The China-Georgia Free Trade Agreement (FTA) was ratified in May 2017 and the memorandum of understanding was signed by the Chinese Vice Minister of Commerce and Georgia's First Vice Prime Minister and Minister of Economy and Sustainable Development, at the Tbilisi Belt and Road Forum on November 28 2017. The FTA came into effect as of January 1 2018.
This FTA will create more scope for trade, services and investment activities within the Eurasian area covering 17 components, including trade in goods, services and intellectual property rights. It also encompasses new topics such as e-commerce, market competition and the environment.
Georgian exports to China include copper ore, iron ore, nuts, wine, spirits, gold and semi-finished products. China exports construction machinery, manufacturing equipment, steel, electronics, textiles, garments and household appliances to Georgia.
With the agreement entering into force Georgia has eliminated tariffs on 96.5% of Chinese exports, while almost 91% of China's imports from Georgia have become tariff-free immediately. A further 3% will be exempted from tariffs within five years.
As stated by Giorgi Kvirikashvili, Georgia's prime minister, "Georgia is the only country in the region which has free trade agreements with both the EU and China".
At this moment, Georgia has FTAs signed with four European countries – Iceland, Liechtenstein, Norway and Switzerland. The EU and China are among Georgia's largest trading partners. Georgia is the 11th country to have concluded an FTA with China and is the only country in the region with such an agreement with China. Other countries which have free trade agreements with China are mostly located in Western Europe or in the East Asia.
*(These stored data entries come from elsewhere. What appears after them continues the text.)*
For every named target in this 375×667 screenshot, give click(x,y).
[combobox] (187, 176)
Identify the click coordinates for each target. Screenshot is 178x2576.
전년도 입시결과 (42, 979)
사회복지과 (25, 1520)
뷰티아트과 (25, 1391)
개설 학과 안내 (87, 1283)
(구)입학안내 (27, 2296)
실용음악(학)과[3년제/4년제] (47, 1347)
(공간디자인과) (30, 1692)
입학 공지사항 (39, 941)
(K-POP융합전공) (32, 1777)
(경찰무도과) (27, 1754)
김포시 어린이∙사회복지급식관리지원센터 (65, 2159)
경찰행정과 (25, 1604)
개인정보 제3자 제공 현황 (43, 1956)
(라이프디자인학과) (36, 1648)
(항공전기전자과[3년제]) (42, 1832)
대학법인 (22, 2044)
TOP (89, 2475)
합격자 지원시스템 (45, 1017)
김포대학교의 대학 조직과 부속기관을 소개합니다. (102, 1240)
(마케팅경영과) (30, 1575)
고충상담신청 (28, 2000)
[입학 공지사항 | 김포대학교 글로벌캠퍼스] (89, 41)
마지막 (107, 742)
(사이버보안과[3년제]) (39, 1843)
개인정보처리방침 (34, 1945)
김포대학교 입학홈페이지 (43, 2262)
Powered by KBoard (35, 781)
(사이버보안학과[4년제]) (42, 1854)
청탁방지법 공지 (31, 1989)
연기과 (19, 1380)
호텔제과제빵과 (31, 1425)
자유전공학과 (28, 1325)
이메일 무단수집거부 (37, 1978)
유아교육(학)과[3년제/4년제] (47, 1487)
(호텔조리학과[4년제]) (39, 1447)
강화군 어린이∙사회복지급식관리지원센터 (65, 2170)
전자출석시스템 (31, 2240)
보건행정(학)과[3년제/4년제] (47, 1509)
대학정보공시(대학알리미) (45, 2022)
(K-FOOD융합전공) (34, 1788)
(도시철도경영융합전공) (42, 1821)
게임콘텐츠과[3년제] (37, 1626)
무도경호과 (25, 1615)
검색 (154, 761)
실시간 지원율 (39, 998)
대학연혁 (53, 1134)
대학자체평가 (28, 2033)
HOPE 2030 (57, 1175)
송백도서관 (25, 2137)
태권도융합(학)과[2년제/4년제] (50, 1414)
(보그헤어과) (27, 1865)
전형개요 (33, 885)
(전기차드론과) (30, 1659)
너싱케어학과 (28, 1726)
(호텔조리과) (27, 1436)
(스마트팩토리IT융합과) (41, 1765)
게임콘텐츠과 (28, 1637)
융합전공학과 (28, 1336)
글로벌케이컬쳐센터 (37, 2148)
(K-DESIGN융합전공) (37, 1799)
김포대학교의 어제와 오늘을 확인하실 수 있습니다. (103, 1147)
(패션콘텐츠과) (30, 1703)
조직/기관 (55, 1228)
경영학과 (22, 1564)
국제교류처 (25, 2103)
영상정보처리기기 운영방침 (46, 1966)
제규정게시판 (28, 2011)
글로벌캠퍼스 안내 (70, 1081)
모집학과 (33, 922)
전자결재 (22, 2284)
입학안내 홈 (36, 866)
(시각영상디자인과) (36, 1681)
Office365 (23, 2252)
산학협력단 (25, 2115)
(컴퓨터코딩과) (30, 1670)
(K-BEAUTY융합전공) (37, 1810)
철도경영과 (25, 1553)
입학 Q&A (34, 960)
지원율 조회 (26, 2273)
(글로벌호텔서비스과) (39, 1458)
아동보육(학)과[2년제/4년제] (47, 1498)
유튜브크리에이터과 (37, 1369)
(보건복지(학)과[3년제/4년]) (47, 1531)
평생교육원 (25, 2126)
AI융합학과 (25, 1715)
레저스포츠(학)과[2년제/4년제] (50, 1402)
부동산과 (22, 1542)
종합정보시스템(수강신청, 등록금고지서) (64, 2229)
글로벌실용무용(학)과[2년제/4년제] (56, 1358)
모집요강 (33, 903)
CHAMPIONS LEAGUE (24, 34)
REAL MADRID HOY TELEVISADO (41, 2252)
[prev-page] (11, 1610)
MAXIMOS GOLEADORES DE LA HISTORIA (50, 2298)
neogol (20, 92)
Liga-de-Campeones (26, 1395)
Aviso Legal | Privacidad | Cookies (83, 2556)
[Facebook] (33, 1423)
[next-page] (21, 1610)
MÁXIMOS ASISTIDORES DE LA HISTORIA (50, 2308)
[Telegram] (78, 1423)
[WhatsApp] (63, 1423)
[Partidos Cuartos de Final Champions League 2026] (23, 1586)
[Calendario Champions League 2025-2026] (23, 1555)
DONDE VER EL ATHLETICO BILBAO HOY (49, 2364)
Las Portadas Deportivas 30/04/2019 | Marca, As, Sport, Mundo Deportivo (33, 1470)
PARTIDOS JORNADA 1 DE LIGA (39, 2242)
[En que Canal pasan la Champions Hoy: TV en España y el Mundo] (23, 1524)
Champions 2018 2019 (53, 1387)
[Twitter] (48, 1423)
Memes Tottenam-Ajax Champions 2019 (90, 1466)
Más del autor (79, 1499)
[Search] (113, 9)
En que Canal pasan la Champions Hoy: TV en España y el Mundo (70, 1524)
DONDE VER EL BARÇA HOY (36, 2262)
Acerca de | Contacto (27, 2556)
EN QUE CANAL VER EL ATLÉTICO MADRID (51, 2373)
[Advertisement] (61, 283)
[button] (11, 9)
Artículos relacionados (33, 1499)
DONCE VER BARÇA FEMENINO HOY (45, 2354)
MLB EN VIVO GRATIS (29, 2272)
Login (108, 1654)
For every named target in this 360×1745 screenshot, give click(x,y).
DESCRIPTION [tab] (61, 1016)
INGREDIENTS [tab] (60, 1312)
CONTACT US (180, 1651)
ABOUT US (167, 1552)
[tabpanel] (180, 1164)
Years ago, caravans loaded with silk and spices from China travelled all the way to Europe and the British Isles. The new 'Silk Road' – by means of highways, railways and air – will carry the modern-day equivalent of silk and spices – energy, natural resources, and manufactured goods – via Georgia, thus restoring its strategic importance as a transportation-infrastructure hub in the region and a transit corridor between Europe and Asia.